Given records: Begin
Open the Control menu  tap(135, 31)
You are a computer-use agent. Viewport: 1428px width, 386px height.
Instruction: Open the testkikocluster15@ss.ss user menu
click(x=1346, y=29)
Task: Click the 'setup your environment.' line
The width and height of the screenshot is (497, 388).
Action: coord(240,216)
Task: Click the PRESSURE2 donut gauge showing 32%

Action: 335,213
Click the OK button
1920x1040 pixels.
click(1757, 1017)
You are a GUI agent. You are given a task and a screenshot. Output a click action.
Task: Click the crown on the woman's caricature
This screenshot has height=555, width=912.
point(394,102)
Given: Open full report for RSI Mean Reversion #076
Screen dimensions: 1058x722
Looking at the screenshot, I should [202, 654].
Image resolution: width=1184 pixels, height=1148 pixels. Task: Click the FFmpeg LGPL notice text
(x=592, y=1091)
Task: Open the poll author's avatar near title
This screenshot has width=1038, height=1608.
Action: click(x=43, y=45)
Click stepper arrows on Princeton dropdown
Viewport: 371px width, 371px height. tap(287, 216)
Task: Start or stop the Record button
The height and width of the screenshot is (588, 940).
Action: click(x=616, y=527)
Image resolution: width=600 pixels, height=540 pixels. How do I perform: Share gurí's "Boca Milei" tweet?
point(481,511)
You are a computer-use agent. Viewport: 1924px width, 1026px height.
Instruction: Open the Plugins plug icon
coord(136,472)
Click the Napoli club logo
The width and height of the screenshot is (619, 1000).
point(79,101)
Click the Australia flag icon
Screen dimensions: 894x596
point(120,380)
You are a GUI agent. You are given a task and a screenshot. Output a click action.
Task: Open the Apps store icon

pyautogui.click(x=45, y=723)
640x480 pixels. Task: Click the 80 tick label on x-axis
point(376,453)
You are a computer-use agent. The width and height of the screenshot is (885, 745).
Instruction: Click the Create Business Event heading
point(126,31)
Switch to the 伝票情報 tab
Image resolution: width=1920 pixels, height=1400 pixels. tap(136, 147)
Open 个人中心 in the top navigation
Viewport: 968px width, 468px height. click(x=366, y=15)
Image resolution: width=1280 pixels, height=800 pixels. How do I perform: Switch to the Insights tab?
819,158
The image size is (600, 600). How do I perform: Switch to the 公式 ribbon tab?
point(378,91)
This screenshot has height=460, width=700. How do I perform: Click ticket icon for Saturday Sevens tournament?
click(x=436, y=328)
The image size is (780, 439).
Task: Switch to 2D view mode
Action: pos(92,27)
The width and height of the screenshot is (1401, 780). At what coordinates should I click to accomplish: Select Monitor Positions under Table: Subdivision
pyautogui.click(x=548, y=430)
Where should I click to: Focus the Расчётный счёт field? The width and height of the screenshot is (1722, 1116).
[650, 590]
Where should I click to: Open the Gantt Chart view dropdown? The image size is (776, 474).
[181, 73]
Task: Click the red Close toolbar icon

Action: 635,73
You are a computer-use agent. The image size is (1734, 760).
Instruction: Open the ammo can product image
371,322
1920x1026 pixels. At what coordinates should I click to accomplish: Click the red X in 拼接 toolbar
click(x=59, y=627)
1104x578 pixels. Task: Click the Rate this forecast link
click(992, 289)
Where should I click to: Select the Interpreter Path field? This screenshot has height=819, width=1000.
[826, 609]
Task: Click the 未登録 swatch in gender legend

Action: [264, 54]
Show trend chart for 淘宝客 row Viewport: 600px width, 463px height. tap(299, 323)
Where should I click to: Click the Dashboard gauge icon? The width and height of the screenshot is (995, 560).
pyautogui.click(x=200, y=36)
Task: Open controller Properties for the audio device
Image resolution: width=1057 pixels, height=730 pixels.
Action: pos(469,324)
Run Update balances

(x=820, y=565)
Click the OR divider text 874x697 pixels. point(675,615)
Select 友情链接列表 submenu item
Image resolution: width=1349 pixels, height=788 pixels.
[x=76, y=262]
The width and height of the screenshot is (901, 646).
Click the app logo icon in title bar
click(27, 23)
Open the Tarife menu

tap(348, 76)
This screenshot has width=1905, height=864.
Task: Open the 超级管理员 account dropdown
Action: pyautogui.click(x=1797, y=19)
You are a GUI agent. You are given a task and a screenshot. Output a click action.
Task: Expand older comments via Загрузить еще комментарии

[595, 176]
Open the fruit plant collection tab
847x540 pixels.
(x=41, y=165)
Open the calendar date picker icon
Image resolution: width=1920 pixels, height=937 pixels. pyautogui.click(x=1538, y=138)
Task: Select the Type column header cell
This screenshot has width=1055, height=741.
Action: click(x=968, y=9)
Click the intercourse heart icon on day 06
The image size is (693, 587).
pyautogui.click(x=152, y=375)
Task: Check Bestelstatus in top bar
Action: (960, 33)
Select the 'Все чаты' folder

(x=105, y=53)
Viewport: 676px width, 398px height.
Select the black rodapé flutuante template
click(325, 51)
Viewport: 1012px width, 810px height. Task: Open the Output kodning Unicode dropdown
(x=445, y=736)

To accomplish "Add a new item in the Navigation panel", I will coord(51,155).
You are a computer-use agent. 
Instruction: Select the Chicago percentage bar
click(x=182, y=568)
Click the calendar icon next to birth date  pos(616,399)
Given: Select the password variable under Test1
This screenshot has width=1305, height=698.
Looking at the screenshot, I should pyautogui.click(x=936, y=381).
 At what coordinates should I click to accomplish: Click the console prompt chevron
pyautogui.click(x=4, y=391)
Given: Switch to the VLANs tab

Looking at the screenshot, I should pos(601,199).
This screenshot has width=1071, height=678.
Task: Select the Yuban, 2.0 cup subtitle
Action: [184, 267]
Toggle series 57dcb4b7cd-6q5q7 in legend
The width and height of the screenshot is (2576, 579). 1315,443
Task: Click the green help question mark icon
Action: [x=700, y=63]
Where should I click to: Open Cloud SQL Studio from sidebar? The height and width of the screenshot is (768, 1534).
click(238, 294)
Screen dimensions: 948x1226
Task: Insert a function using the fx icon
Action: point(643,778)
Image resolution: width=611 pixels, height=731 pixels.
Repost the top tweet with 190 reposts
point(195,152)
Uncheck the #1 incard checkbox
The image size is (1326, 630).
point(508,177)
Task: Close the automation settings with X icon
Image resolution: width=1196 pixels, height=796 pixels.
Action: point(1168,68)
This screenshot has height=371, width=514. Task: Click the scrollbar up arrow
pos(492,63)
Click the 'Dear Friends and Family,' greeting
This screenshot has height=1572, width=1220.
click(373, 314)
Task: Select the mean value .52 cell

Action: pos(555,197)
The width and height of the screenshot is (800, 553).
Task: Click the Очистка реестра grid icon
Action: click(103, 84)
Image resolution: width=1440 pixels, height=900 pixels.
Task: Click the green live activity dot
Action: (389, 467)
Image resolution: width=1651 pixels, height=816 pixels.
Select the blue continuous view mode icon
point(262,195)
Given records: End
Return, from the data, each line that has the word "computer" in it.

You are a computer-use agent. Viewport: 1428px width, 386px height.
You are a computer-use agent. Viewport: 1924px width, 1026px height.
You are a computer-use agent. The width and height of the screenshot is (885, 745).
You are a computer-use agent. The image size is (1734, 760).
You are a computer-use agent. 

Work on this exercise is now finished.